* [ТЕКСТ ДЛЯ ЧТЕНИЯ]
=======

Во 2-м и 3-м классах я училась очень плохо, едва-едва. Няня моя, Стюра, помогавшая мне делать уроки, очень огорчалась: «Так хорошо читаешь и так плохо пишешь!» Только в 4-м классе я как будто «проснулась». С этого года я начала учиться более или менее хорошо и, главное, без затруднений.
Наша дочка
Заканчивая описывать сибирский период моей жизни, не могу умолчать о нашей кормилице-поилице, нашей корове Дочке. Чёрно-белая, с белой звёздочкой на лбу, она была очень красивой, с большими карими глазами. Умница была удивительная и такая же добрая. Чего только мы, дети, с ней не вытворяли: использовали её как скаковую лошадь и вдвоём с Женькой, взобравшись к ней на спину, орали «Но, Дочка, но!» И Дочка скакала по двору к вящей нашей радости. Паслась она иногда в колхозном стаде (как ветеринару маме это разрешали). И вот летом мы с мамой или с няней ходили далеко-далеко в луга на дневную дойку. А иногда Дочка паслась на другой стороне реки, на берегу которой стоял наш дом.

=======

* [ПРИЛОЖЕННЫЕ ЗАПИСИ]
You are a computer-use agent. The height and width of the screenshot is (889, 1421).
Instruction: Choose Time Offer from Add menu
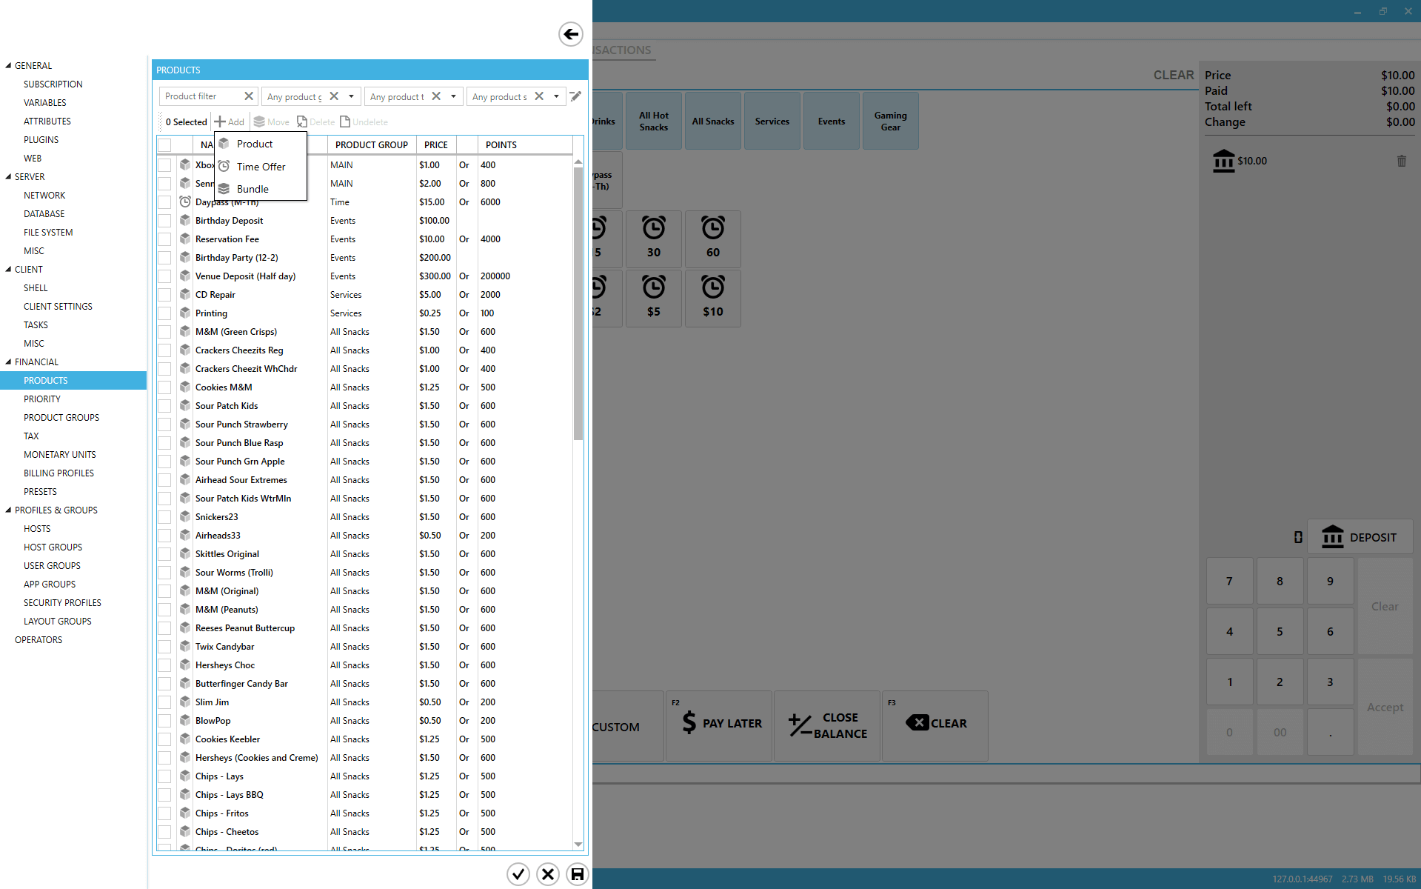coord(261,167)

=======

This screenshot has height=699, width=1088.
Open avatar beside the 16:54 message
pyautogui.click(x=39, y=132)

=======

* [ЧТО СДЕЛАТЬ]
(a) Как выглядела корова Дочка в отрывке о детстве?
(b) Процитируйте из отрывка о детстве всё, начиная со слов «Во 2-м и 3-м» и дальше вниз до слов «главное, без затруднений.».
(c) Продолжите отрывок о детстве, начав сразу после его последнего предложения.

* [РЕШЁННЫЕ ЗАДАНИЯ]
(a) Чёрно-белая, с белой звёздочкой на лбу и большими карими глазами.

(b)
Во 2-м и 3-м классах я училась очень плохо, едва-едва. Няня моя, Стюра, помогавшая мне делать уроки, очень огорчалась: «Так хорошо читаешь и так плохо пишешь!» Только в 4-м классе я как будто «проснулась». С этого года я начала учиться более или менее хорошо и, главное, без затруднений.

(c)
Мама вечером говорила нам: «Загоните Дочку». Мы с Женькой выскакивали на крылечко и начинали истошно вопить: «Чка-до, чка-до, чка-до!» От многократного повторения этой белиберды всё равно получалось: «До-чка». Дочка слышала нас и отвечала: «Му-у-у-у!» и самостоятельно шла через брод домой.
А зимой, бывало, на горке в снегу замёрзнем до чёртиков, идти домой страшно: больше не выпустят, и мы шли в стайку (так у нас в Сибири назывался хлев) к Дочке. Та лежала на чистой соломке и жевала. Мы разувались, ложились к ней, к её тёплому брюху, а руки и ноги засовывали ей под её многочисленные (4) «мышки». А она глядела на нас своими добрыми глазами, жевала и дышала прямо на нас. Отогревшись у Дочки, мы опять бежали на горку. У неё в стайке так хорошо пахло, казалось, парным молоком!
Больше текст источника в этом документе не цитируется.